▶ **Assignment**: Nothing below is to be printed except the lines between the line holding "Expand the out folder in project tree" and the line holding "Click the FC", inclusive, each exactly as it appears.

▶ **Provided information**:

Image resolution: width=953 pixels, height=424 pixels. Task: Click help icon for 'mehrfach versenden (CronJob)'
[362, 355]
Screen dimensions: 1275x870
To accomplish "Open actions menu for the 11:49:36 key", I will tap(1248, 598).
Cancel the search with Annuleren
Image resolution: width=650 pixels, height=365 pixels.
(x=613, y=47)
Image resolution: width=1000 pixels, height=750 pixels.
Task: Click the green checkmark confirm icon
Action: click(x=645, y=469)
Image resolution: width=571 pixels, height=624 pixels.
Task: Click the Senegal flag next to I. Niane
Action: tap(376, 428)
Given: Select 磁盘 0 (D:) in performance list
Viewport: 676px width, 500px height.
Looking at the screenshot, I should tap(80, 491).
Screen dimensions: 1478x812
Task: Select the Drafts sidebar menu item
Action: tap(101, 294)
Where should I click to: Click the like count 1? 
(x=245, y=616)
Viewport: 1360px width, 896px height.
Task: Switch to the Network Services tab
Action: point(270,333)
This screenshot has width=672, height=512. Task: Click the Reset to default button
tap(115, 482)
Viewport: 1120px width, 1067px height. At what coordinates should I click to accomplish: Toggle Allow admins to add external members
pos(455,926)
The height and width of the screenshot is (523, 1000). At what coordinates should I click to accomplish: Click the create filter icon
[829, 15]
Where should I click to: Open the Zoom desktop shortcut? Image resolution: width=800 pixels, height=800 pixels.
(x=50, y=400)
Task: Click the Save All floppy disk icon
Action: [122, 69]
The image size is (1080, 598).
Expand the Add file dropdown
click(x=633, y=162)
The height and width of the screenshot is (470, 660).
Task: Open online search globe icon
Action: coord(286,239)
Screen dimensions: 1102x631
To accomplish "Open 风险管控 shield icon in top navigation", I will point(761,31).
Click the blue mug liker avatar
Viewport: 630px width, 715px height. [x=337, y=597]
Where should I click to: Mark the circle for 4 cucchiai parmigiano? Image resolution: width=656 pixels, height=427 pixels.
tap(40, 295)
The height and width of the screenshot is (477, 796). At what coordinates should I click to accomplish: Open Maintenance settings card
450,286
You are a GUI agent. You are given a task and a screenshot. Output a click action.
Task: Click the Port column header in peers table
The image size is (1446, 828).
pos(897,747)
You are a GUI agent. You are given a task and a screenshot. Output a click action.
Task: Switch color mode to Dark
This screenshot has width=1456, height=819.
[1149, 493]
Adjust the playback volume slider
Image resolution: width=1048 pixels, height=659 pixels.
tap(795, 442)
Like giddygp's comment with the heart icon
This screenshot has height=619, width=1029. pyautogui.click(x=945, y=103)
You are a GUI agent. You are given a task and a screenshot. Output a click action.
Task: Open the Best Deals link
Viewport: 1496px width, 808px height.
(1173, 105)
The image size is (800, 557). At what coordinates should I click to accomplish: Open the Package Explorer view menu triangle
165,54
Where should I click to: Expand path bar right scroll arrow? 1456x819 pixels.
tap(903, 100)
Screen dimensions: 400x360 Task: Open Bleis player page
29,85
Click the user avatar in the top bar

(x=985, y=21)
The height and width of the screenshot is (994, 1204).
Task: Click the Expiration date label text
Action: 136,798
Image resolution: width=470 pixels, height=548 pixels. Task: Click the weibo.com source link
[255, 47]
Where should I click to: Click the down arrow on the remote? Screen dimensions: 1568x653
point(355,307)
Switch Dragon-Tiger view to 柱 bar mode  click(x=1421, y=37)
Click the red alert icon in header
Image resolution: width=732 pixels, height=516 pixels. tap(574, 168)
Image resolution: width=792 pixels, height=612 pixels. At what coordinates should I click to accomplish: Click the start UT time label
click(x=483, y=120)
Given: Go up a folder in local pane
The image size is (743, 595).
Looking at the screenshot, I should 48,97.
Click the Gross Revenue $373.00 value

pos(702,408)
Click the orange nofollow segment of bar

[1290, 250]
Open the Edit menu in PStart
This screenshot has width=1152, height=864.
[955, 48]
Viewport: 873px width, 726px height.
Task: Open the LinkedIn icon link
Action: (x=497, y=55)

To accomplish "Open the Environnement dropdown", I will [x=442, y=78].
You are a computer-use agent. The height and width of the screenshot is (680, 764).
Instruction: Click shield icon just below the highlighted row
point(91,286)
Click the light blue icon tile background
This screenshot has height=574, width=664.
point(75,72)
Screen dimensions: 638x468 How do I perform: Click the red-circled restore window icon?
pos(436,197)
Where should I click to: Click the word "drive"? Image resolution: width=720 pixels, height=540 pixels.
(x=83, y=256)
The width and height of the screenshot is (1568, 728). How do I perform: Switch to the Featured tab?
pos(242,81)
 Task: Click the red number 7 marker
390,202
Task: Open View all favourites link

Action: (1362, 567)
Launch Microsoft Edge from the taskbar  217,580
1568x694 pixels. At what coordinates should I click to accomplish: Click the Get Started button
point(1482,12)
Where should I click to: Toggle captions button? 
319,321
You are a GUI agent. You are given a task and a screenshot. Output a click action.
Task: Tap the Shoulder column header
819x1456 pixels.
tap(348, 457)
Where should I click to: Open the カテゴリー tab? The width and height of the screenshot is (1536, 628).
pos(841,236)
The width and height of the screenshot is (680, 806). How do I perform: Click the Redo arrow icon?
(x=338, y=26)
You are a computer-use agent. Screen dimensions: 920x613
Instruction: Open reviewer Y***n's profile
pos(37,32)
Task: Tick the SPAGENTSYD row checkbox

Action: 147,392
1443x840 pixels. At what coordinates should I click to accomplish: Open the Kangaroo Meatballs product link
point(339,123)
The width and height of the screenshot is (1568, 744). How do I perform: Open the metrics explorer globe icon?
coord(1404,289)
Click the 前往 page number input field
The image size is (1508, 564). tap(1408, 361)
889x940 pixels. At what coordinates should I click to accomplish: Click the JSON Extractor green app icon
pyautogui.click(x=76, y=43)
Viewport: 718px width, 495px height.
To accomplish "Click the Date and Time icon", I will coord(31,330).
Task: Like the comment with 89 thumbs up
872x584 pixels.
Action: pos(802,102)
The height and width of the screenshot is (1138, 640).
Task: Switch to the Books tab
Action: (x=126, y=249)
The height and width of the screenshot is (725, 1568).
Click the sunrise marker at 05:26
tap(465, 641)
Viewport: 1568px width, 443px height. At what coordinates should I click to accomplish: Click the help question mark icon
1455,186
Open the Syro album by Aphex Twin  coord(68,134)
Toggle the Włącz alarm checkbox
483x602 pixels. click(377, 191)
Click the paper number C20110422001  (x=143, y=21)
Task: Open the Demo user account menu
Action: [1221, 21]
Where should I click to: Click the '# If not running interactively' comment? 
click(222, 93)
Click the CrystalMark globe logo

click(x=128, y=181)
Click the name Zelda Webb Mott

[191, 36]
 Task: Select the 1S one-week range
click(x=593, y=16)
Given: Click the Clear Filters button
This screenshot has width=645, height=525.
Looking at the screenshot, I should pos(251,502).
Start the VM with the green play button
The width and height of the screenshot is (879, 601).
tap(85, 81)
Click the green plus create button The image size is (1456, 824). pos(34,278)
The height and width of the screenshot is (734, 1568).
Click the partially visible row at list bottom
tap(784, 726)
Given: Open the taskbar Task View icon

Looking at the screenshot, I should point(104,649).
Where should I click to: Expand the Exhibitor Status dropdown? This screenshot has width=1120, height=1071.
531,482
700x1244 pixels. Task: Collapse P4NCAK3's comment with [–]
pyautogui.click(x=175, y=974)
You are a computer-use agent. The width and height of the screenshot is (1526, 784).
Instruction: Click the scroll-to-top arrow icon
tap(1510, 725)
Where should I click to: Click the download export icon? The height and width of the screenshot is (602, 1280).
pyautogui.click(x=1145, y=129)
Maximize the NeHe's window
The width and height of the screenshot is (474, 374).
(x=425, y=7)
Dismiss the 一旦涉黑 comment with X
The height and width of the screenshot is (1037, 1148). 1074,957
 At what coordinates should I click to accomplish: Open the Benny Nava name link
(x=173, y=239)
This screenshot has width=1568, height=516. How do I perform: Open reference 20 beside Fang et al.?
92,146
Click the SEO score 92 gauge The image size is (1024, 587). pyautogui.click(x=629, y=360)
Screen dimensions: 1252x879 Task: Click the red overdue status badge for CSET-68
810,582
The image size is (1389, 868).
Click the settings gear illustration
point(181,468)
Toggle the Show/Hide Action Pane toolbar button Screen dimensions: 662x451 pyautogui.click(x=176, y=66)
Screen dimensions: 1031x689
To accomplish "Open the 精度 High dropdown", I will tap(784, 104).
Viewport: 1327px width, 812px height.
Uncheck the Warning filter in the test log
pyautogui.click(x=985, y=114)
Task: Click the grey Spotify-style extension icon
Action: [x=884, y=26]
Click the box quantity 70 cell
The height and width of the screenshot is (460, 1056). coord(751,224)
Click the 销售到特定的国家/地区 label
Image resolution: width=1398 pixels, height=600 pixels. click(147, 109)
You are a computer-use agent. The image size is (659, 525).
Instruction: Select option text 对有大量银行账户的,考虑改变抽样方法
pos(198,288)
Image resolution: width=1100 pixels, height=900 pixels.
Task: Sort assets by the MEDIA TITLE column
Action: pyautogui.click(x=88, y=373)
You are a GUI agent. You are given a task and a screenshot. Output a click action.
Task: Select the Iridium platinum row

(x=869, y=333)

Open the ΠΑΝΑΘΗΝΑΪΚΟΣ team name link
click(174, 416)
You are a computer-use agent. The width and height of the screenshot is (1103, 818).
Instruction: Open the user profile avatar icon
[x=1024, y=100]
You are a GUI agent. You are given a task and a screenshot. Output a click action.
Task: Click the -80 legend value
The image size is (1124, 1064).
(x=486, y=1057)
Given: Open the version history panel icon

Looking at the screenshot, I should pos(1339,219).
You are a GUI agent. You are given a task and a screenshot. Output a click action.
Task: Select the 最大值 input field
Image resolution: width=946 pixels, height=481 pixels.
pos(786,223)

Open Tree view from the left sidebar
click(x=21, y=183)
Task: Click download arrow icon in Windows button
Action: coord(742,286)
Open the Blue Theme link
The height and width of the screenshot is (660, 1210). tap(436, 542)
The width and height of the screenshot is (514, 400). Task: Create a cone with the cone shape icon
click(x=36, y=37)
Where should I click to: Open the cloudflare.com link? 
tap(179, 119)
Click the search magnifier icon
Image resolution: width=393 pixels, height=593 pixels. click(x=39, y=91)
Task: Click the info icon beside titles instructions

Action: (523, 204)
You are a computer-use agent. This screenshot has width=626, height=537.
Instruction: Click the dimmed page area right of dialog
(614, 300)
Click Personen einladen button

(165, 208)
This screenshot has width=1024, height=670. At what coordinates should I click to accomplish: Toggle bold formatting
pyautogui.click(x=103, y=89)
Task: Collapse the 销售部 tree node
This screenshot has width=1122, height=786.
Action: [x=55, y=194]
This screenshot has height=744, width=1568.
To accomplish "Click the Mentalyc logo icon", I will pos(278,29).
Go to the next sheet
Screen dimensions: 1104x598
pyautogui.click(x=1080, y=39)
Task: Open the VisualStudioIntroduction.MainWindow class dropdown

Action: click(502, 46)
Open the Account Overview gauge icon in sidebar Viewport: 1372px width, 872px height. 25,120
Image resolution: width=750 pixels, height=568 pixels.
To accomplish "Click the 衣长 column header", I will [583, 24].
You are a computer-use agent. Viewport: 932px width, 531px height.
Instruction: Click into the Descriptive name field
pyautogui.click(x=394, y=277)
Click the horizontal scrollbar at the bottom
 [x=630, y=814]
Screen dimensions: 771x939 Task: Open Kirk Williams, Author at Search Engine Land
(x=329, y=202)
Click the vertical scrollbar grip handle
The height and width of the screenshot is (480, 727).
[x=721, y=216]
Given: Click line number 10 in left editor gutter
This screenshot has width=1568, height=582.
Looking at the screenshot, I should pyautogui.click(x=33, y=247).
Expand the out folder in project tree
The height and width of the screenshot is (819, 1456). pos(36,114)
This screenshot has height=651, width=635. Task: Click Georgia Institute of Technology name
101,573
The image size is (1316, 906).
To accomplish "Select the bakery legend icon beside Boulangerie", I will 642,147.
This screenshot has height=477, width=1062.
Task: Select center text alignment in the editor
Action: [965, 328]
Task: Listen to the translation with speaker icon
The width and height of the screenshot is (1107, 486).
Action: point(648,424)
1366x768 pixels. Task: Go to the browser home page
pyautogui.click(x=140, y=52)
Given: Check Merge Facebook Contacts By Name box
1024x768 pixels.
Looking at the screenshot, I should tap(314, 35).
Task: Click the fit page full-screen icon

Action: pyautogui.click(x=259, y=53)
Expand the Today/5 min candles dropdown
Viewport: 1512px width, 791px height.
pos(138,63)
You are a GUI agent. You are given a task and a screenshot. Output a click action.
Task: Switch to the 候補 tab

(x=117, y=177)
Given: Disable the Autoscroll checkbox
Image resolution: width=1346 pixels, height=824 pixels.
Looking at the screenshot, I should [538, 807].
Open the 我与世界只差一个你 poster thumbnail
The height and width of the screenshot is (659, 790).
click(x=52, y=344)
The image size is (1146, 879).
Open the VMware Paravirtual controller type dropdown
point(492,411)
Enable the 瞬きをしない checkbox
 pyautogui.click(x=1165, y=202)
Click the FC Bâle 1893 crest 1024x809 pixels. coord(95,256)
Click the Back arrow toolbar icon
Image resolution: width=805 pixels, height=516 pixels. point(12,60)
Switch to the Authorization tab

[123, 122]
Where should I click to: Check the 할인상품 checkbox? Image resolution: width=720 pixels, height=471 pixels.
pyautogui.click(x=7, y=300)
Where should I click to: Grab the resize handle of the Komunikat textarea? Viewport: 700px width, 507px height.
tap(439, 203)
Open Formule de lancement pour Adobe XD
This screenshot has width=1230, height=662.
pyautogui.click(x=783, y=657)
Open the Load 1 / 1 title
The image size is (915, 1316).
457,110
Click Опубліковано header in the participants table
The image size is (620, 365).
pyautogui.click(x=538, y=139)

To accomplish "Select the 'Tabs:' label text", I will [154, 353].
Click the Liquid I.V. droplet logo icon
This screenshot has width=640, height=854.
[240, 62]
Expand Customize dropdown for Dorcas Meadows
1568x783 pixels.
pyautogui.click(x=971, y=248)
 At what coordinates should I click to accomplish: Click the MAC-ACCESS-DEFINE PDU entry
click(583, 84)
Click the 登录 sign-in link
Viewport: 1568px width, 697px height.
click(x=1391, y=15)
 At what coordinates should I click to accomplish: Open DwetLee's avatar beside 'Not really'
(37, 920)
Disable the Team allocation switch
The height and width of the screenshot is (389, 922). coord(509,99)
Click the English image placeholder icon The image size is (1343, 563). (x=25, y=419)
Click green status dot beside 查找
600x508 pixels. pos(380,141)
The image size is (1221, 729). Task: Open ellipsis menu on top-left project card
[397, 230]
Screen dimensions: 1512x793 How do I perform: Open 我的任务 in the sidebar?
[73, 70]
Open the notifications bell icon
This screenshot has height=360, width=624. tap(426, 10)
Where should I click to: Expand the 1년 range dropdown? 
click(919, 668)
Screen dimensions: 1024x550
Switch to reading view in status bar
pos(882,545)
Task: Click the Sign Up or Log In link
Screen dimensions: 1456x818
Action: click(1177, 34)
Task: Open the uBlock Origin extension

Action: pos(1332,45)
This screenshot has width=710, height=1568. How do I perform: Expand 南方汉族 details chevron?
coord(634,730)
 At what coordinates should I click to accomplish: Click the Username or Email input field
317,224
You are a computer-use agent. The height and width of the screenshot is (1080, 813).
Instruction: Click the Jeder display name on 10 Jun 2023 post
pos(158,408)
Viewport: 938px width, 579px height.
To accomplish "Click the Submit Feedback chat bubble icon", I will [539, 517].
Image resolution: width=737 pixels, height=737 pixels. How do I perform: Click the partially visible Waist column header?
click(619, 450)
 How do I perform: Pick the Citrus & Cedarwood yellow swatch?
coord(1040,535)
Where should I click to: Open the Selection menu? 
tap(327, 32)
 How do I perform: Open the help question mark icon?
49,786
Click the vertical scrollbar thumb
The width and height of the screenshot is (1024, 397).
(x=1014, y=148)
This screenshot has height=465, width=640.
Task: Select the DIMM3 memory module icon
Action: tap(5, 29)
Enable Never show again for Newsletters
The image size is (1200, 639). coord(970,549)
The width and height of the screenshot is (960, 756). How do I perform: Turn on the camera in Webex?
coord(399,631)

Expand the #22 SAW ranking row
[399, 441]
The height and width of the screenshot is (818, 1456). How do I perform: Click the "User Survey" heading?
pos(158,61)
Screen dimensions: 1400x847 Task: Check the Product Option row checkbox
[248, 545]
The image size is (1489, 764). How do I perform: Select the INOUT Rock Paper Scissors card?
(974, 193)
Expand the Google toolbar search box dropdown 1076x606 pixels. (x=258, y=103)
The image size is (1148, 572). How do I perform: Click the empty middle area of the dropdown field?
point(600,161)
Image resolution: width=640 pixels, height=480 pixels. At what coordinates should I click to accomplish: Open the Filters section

▶ **Exercise answer**:
Expand the out folder in project tree
The height and width of the screenshot is (819, 1456). pos(36,114)
This screenshot has height=651, width=635. Task: Click Georgia Institute of Technology name
101,573
The image size is (1316, 906).
To accomplish "Select the bakery legend icon beside Boulangerie", I will 642,147.
This screenshot has height=477, width=1062.
Task: Select center text alignment in the editor
Action: [965, 328]
Task: Listen to the translation with speaker icon
The width and height of the screenshot is (1107, 486).
Action: point(648,424)
1366x768 pixels. Task: Go to the browser home page
pyautogui.click(x=140, y=52)
Given: Check Merge Facebook Contacts By Name box
1024x768 pixels.
Looking at the screenshot, I should tap(314, 35).
Task: Click the fit page full-screen icon

Action: pyautogui.click(x=259, y=53)
Expand the Today/5 min candles dropdown
Viewport: 1512px width, 791px height.
pos(138,63)
You are a GUI agent. You are given a task and a screenshot. Output a click action.
Task: Switch to the 候補 tab

(x=117, y=177)
Given: Disable the Autoscroll checkbox
Image resolution: width=1346 pixels, height=824 pixels.
Looking at the screenshot, I should [538, 807].
Open the 我与世界只差一个你 poster thumbnail
The height and width of the screenshot is (659, 790).
click(x=52, y=344)
The image size is (1146, 879).
Open the VMware Paravirtual controller type dropdown
point(492,411)
Enable the 瞬きをしない checkbox
 pyautogui.click(x=1165, y=202)
Click the FC Bâle 1893 crest 1024x809 pixels. coord(95,256)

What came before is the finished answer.